◆ **Problem to solve**
Where the line containing "Task: Open 이연복의 목란 짜장면 2인분 title" appears below, start there and repeat each line exactly to the end. Leave the pictures out.

******

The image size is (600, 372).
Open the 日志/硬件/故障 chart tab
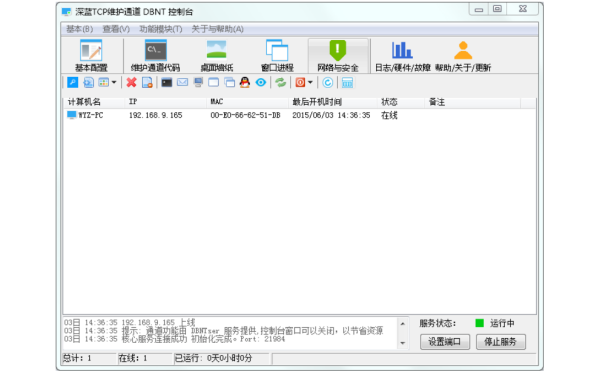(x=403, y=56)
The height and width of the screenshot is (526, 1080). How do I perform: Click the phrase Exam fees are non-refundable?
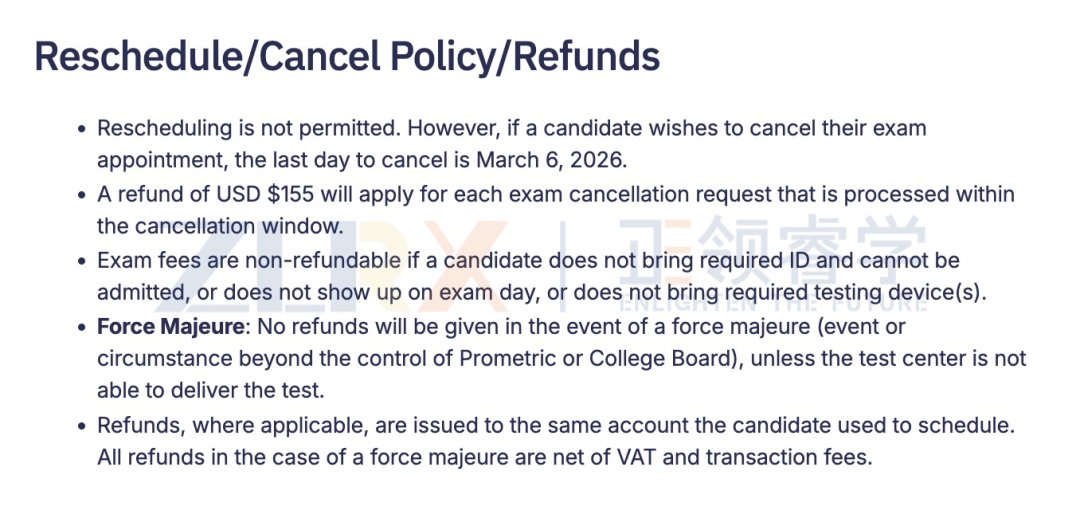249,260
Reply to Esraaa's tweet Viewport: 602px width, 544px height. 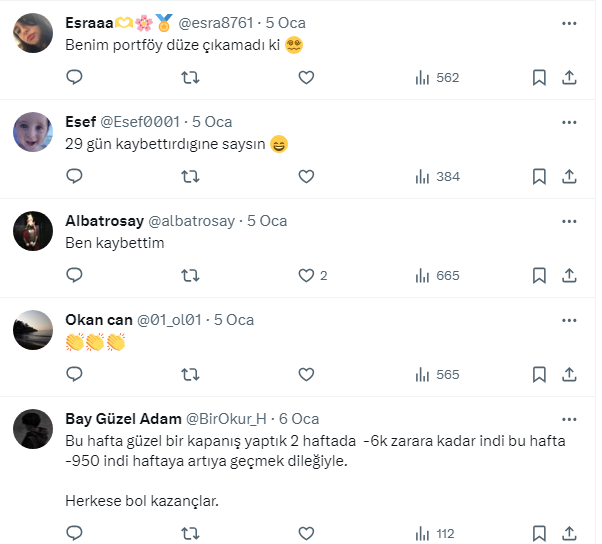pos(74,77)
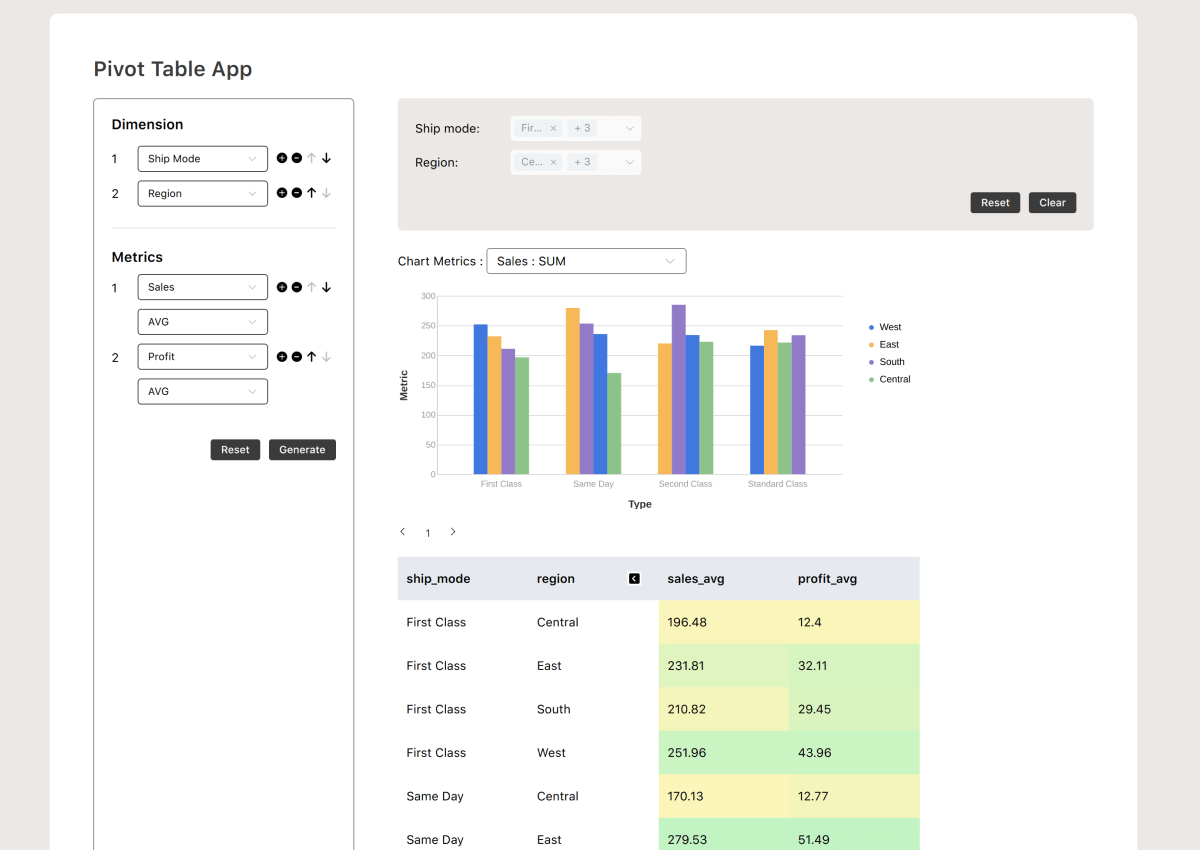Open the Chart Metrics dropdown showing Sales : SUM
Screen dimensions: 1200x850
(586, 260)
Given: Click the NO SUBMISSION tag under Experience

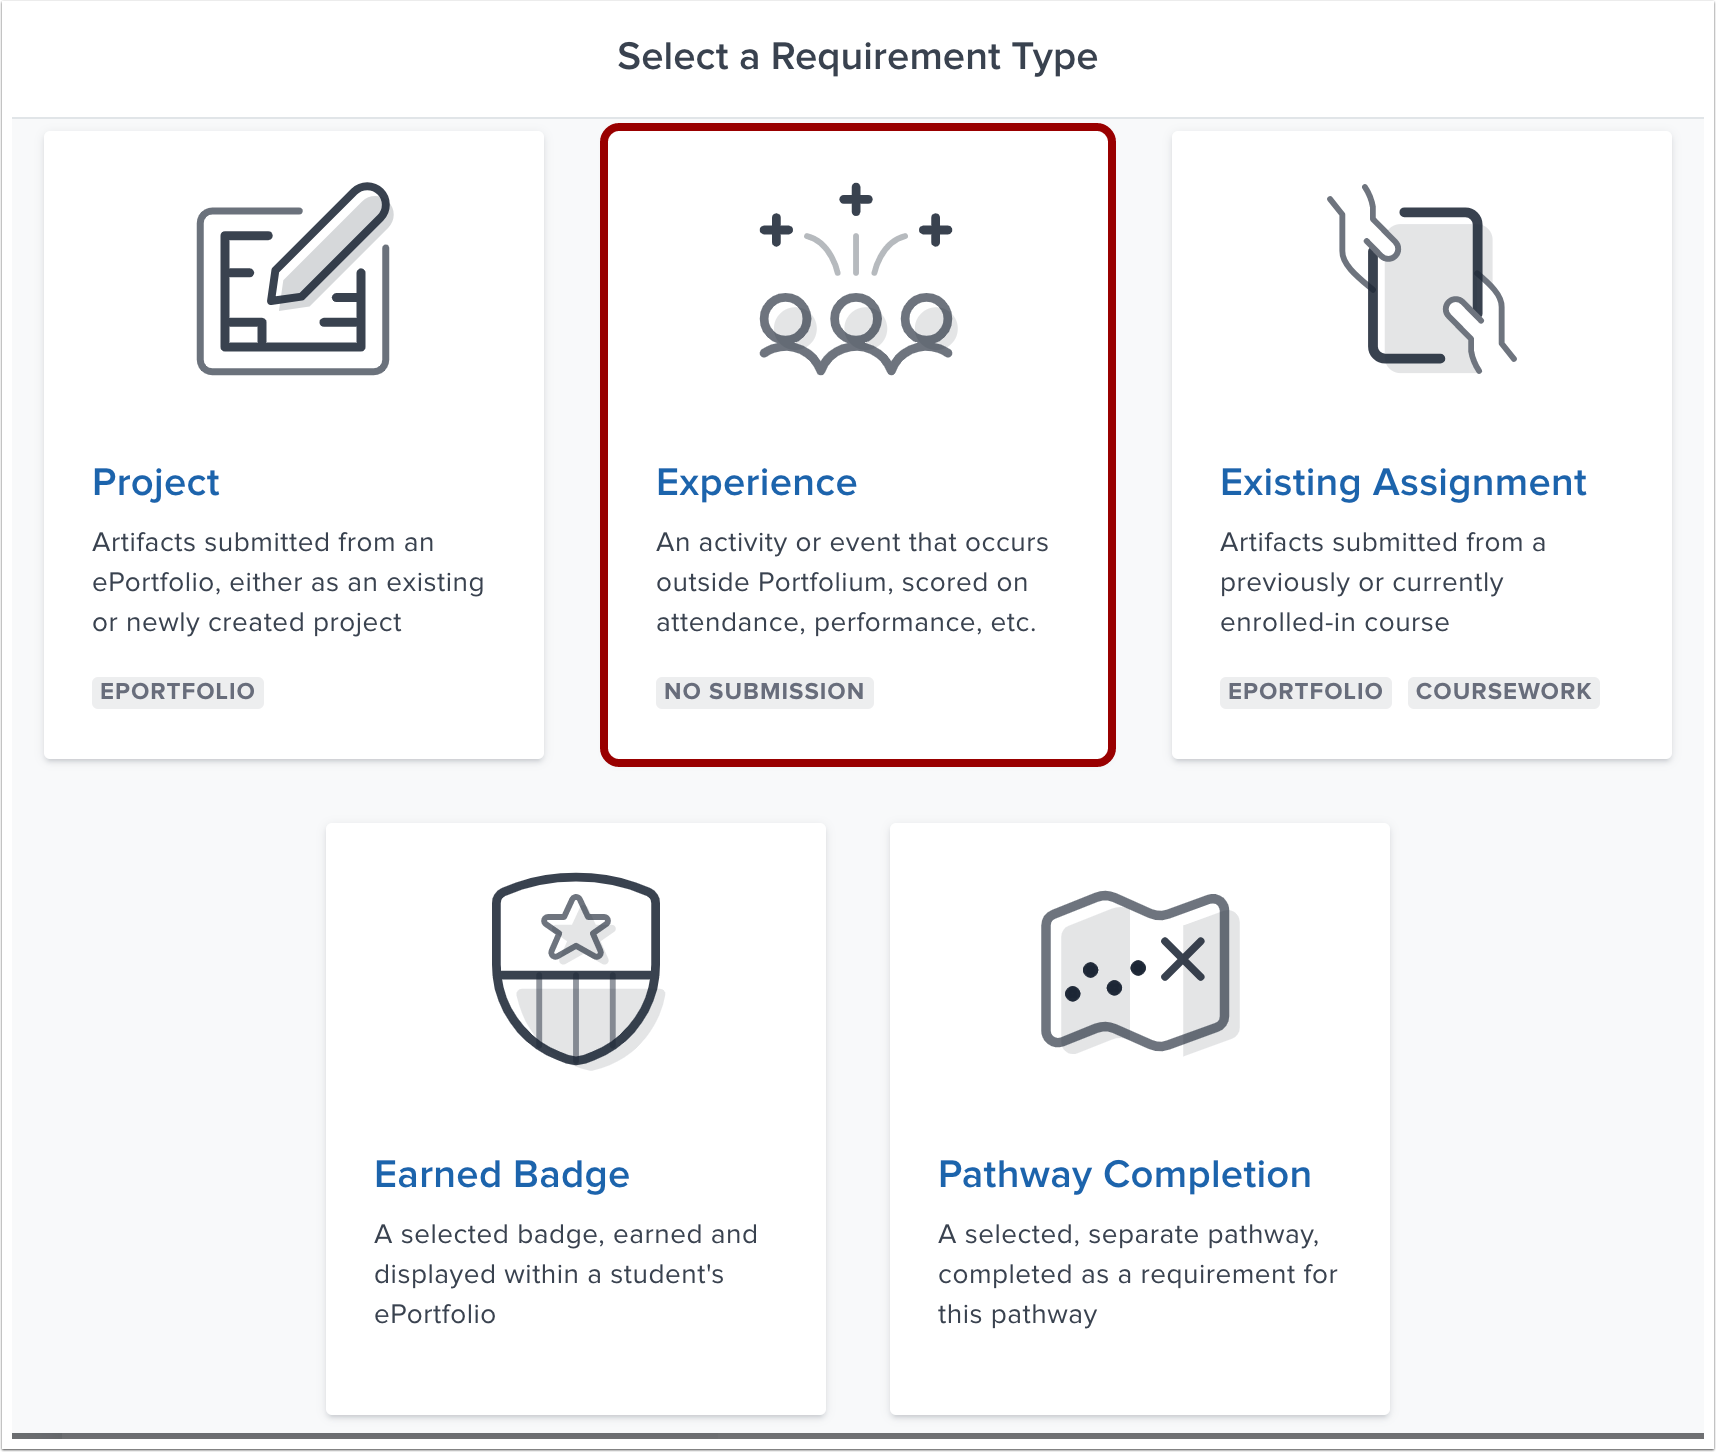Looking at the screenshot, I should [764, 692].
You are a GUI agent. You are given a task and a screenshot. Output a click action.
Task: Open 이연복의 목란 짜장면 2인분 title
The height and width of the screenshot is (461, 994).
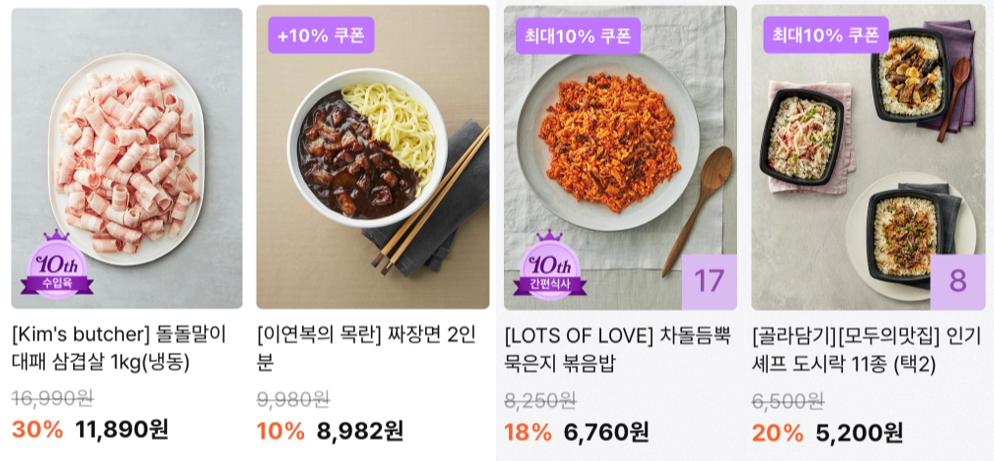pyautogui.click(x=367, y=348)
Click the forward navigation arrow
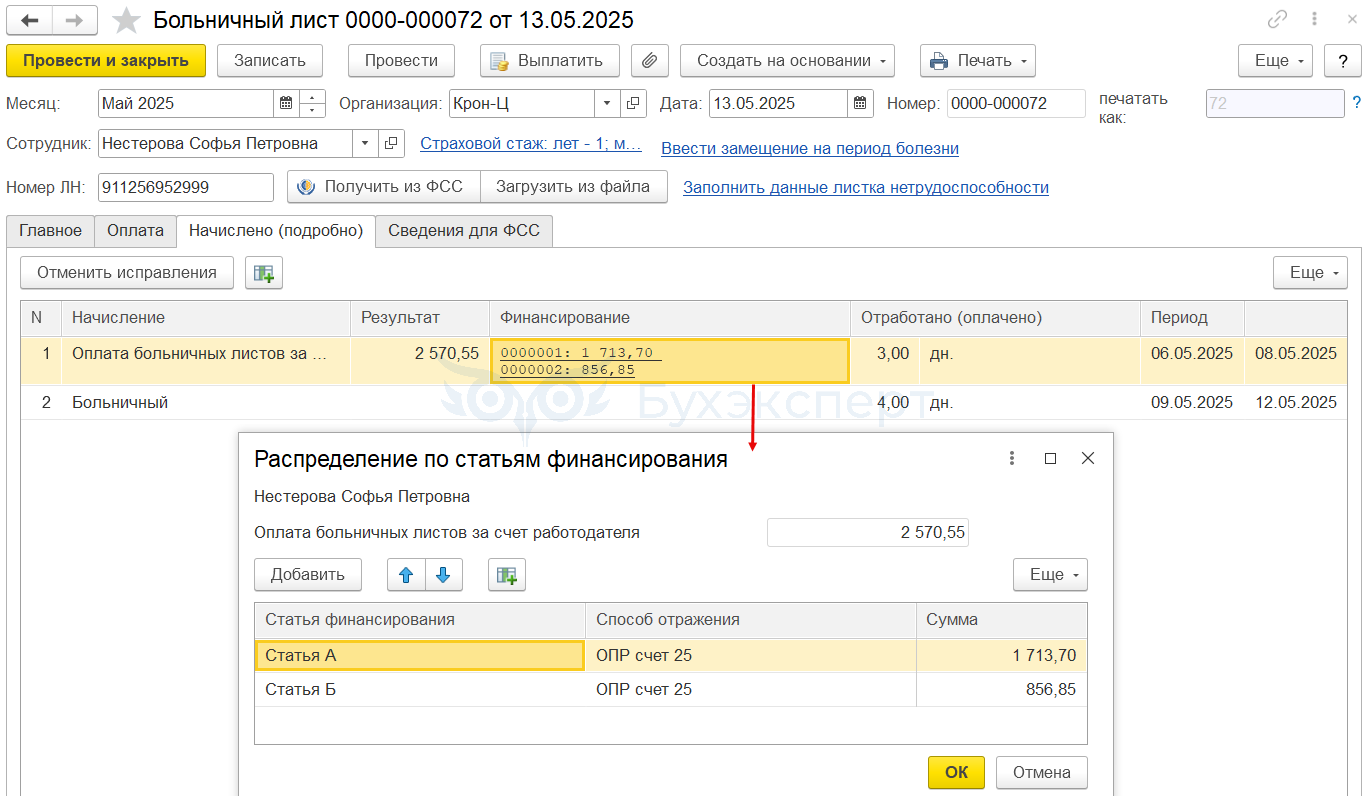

******

◆ **Solution for this task**
Task: Open 이연복의 목란 짜장면 2인분 title
The height and width of the screenshot is (461, 994).
pyautogui.click(x=367, y=348)
Click the forward navigation arrow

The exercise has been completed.